Segment Start: AVAILABLE DATA

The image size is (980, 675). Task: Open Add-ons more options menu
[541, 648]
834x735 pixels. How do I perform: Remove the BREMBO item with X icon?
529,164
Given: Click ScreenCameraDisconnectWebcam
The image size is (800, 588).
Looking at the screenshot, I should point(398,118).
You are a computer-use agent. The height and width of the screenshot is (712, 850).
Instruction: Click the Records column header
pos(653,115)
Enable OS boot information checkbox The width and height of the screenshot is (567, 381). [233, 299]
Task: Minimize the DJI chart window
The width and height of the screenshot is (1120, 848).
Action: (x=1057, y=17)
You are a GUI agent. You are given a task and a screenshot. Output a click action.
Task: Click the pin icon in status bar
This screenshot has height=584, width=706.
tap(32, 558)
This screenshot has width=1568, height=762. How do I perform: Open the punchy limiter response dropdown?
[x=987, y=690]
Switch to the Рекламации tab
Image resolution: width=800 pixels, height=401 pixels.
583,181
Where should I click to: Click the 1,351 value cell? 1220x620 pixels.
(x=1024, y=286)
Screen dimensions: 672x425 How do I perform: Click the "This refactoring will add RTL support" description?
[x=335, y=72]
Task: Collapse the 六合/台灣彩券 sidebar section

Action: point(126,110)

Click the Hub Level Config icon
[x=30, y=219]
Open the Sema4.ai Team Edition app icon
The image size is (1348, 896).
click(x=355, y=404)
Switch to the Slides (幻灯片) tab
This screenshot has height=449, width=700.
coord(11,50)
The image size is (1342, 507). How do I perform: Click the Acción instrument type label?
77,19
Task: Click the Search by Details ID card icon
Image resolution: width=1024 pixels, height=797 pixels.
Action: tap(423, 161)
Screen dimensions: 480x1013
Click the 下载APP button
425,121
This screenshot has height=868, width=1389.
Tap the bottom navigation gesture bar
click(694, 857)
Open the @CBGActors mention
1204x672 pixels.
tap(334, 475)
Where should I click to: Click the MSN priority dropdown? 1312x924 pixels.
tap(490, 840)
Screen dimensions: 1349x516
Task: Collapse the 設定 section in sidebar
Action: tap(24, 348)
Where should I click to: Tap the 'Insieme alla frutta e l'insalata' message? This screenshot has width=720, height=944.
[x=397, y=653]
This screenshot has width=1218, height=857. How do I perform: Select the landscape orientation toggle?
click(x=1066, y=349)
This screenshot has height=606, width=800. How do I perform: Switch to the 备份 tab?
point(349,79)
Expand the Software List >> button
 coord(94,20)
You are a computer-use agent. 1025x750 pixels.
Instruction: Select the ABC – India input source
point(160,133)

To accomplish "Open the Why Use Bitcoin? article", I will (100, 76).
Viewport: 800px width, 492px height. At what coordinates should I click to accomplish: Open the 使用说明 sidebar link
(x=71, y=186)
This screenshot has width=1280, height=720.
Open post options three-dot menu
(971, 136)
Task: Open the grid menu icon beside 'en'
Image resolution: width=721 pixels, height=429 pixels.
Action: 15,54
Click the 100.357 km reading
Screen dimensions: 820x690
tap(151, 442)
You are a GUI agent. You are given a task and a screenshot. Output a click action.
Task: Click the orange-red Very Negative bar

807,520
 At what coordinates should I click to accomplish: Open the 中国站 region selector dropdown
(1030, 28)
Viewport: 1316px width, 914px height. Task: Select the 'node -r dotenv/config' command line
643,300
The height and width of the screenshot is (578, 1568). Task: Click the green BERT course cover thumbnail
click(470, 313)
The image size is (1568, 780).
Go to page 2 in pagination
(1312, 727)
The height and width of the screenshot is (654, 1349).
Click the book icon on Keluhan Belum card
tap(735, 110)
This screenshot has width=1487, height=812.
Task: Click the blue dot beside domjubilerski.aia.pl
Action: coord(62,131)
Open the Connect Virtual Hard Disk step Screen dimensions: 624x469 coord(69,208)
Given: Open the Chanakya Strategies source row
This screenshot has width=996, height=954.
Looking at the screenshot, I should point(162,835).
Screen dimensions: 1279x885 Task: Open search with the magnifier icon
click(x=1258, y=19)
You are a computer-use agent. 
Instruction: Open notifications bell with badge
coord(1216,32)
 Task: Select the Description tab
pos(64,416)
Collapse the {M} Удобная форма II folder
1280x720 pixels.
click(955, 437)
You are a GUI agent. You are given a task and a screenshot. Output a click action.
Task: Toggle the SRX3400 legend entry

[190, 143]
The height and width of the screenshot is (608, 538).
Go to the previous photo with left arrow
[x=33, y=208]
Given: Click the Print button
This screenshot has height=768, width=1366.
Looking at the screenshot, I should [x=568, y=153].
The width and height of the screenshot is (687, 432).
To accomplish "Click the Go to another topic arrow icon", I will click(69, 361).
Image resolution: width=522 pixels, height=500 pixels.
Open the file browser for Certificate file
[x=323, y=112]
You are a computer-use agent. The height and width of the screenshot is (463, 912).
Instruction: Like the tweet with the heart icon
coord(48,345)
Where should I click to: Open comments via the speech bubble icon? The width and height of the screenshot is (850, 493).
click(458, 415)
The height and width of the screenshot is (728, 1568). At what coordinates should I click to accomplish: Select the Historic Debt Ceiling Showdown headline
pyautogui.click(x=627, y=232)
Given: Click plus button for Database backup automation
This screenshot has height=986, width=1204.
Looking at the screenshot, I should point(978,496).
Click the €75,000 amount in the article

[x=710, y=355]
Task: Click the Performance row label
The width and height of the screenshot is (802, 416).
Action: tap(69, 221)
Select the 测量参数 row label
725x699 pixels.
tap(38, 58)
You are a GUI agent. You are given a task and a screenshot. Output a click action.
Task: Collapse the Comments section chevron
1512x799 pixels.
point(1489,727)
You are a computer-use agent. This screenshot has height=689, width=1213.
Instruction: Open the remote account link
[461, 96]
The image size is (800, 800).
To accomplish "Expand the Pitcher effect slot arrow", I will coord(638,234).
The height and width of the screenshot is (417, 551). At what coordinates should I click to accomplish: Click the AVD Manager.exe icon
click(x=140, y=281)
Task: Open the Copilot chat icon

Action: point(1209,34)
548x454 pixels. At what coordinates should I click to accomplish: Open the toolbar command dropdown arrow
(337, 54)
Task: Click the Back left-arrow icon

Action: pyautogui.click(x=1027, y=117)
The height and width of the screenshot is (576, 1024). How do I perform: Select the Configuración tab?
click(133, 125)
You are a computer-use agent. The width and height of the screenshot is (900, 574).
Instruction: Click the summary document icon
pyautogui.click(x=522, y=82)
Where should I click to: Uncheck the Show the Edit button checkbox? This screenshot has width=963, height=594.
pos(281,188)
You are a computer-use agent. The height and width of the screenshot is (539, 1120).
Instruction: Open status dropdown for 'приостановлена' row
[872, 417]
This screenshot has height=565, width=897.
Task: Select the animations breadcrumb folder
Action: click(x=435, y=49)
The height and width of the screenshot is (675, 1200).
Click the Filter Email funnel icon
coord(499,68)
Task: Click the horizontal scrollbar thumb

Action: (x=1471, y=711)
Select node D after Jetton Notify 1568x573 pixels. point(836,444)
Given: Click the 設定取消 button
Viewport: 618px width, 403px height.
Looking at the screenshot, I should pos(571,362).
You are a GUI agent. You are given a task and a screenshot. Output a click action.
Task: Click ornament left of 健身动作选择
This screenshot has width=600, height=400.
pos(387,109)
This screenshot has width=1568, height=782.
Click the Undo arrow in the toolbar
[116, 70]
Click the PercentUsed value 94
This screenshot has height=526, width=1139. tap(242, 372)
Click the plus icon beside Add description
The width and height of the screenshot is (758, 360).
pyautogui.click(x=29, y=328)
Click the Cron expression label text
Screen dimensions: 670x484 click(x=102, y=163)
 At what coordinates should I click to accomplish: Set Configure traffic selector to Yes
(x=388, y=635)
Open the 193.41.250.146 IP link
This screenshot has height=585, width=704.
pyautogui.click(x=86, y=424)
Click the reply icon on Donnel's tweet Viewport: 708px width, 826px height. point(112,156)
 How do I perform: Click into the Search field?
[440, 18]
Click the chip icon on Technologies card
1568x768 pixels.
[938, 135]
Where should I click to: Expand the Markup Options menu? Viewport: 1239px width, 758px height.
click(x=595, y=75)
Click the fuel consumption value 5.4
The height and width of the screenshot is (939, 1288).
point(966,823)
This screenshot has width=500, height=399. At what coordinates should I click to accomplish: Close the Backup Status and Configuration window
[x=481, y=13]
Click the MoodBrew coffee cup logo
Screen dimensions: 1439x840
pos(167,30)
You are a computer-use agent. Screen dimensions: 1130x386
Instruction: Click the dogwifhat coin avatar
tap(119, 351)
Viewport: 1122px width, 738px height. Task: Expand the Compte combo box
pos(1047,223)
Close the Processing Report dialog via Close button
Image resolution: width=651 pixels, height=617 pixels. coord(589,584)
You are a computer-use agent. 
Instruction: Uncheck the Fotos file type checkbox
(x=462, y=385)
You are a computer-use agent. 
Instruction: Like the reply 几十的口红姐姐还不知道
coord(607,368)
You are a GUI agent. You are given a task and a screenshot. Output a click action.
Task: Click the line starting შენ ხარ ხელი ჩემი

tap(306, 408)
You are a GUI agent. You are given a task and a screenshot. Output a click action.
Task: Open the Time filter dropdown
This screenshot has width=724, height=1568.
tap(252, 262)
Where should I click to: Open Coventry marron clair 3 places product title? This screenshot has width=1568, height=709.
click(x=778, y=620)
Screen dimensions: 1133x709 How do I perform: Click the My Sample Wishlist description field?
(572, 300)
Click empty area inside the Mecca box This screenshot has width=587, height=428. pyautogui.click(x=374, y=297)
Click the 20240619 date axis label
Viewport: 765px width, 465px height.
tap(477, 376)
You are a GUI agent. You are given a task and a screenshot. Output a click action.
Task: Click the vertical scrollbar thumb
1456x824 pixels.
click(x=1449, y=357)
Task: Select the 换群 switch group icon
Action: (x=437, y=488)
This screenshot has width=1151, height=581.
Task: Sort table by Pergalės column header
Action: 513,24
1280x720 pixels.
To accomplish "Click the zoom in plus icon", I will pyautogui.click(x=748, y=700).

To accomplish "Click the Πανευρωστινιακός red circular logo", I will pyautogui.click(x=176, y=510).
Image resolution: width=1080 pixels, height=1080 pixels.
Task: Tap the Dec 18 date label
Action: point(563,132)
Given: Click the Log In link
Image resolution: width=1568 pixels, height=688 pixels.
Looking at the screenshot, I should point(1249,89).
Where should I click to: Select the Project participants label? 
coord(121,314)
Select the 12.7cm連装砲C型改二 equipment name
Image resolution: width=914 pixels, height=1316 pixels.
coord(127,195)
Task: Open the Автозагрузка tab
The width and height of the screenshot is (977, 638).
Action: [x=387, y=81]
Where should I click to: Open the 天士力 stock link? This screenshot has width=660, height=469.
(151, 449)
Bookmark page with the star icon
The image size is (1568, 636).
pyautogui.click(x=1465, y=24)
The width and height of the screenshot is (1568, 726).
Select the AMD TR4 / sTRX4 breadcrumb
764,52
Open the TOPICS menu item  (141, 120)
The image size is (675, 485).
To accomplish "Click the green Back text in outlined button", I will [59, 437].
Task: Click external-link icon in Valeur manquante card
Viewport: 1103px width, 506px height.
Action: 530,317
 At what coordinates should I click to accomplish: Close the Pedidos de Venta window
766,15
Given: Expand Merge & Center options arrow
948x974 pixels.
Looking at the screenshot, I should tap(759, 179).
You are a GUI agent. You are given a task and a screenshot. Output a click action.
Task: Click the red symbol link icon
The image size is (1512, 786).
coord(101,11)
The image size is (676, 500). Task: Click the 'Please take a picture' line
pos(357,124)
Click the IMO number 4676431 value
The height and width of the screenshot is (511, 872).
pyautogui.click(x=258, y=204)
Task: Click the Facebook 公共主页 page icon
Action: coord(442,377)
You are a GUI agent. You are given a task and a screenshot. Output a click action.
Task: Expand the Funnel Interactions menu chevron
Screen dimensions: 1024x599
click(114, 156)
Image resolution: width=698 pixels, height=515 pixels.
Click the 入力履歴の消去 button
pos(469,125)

Segment End: AVAILABLE DATA

Return every line of the preceding records in which the word "chevron" appears.

Task: Collapse the Comments section chevron
Task: Expand the Funnel Interactions menu chevron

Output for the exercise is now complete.